**INSTRUCTIONS TO FOLLOW:** What you print must match the data line for line.

**INFORMATION:**
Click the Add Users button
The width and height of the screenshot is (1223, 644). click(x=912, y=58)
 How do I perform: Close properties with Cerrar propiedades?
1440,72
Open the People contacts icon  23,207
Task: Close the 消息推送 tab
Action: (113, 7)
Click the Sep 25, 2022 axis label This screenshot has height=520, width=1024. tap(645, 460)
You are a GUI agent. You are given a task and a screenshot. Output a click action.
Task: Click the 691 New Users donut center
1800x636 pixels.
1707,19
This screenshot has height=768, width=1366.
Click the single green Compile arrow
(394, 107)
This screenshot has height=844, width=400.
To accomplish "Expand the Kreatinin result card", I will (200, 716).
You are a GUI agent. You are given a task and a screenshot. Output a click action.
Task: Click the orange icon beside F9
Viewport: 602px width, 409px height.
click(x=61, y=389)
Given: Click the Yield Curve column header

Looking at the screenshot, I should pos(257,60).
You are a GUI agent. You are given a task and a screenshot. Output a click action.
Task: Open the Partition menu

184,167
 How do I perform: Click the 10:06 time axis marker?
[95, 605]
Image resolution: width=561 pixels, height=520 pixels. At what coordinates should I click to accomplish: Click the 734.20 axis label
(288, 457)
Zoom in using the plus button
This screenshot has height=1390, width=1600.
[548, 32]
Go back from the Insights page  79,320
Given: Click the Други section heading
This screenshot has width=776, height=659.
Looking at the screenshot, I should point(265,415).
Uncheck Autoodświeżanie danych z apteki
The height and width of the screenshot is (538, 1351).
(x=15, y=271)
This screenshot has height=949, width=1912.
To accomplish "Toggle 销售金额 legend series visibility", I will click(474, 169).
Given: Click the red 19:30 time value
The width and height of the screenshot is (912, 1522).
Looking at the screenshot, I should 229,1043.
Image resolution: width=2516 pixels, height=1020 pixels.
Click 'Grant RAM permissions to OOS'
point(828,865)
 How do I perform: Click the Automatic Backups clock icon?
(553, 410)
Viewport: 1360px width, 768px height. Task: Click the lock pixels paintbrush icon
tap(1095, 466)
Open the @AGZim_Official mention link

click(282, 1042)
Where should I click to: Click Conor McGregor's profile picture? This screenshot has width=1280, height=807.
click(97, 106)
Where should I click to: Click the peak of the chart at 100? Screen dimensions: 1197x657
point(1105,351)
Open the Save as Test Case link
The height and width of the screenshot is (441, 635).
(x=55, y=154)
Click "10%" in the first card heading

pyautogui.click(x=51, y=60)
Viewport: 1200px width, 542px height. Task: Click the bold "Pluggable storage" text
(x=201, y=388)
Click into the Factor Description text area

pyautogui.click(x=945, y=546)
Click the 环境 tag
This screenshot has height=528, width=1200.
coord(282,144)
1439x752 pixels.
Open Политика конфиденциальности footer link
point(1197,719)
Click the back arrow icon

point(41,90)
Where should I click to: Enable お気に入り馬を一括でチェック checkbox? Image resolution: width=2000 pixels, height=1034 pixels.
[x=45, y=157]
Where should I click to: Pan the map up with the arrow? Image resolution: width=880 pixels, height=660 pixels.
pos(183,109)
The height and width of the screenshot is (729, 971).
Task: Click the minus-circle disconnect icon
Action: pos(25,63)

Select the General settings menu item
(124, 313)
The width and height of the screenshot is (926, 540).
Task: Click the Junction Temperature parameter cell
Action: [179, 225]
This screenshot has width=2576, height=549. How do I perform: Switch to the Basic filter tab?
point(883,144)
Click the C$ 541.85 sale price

**TASK RESULT:**
Click the Add Users button
The width and height of the screenshot is (1223, 644). click(x=912, y=58)
 How do I perform: Close properties with Cerrar propiedades?
1440,72
Open the People contacts icon  23,207
Task: Close the 消息推送 tab
Action: (113, 7)
Click the Sep 25, 2022 axis label This screenshot has height=520, width=1024. tap(645, 460)
You are a GUI agent. You are given a task and a screenshot. Output a click action.
Task: Click the 691 New Users donut center
1800x636 pixels.
1707,19
This screenshot has height=768, width=1366.
Click the single green Compile arrow
(394, 107)
This screenshot has height=844, width=400.
To accomplish "Expand the Kreatinin result card", I will (200, 716).
You are a GUI agent. You are given a task and a screenshot. Output a click action.
Task: Click the orange icon beside F9
Viewport: 602px width, 409px height.
click(x=61, y=389)
Given: Click the Yield Curve column header

Looking at the screenshot, I should pos(257,60).
You are a GUI agent. You are given a task and a screenshot. Output a click action.
Task: Open the Partition menu

184,167
 How do I perform: Click the 10:06 time axis marker?
[95, 605]
Image resolution: width=561 pixels, height=520 pixels. At what coordinates should I click to accomplish: Click the 734.20 axis label
(288, 457)
Zoom in using the plus button
This screenshot has height=1390, width=1600.
[548, 32]
Go back from the Insights page  79,320
Given: Click the Други section heading
This screenshot has width=776, height=659.
Looking at the screenshot, I should point(265,415).
Uncheck Autoodświeżanie danych z apteki
The height and width of the screenshot is (538, 1351).
(x=15, y=271)
This screenshot has height=949, width=1912.
To accomplish "Toggle 销售金额 legend series visibility", I will click(474, 169).
Given: Click the red 19:30 time value
The width and height of the screenshot is (912, 1522).
Looking at the screenshot, I should 229,1043.
Image resolution: width=2516 pixels, height=1020 pixels.
Click 'Grant RAM permissions to OOS'
point(828,865)
 How do I perform: Click the Automatic Backups clock icon?
(553, 410)
Viewport: 1360px width, 768px height. Task: Click the lock pixels paintbrush icon
tap(1095, 466)
Open the @AGZim_Official mention link

click(282, 1042)
Where should I click to: Click Conor McGregor's profile picture? This screenshot has width=1280, height=807.
click(97, 106)
Where should I click to: Click the peak of the chart at 100? Screen dimensions: 1197x657
point(1105,351)
Open the Save as Test Case link
The height and width of the screenshot is (441, 635).
(x=55, y=154)
Click "10%" in the first card heading

pyautogui.click(x=51, y=60)
Viewport: 1200px width, 542px height. Task: Click the bold "Pluggable storage" text
(x=201, y=388)
Click into the Factor Description text area

pyautogui.click(x=945, y=546)
Click the 环境 tag
This screenshot has height=528, width=1200.
coord(282,144)
1439x752 pixels.
Open Политика конфиденциальности footer link
point(1197,719)
Click the back arrow icon

point(41,90)
Where should I click to: Enable お気に入り馬を一括でチェック checkbox? Image resolution: width=2000 pixels, height=1034 pixels.
[x=45, y=157]
Where should I click to: Pan the map up with the arrow? Image resolution: width=880 pixels, height=660 pixels.
pos(183,109)
The height and width of the screenshot is (729, 971).
Task: Click the minus-circle disconnect icon
Action: pos(25,63)

Select the General settings menu item
(124, 313)
The width and height of the screenshot is (926, 540).
Task: Click the Junction Temperature parameter cell
Action: [179, 225]
This screenshot has width=2576, height=549. How do I perform: Switch to the Basic filter tab?
point(883,144)
Click the C$ 541.85 sale price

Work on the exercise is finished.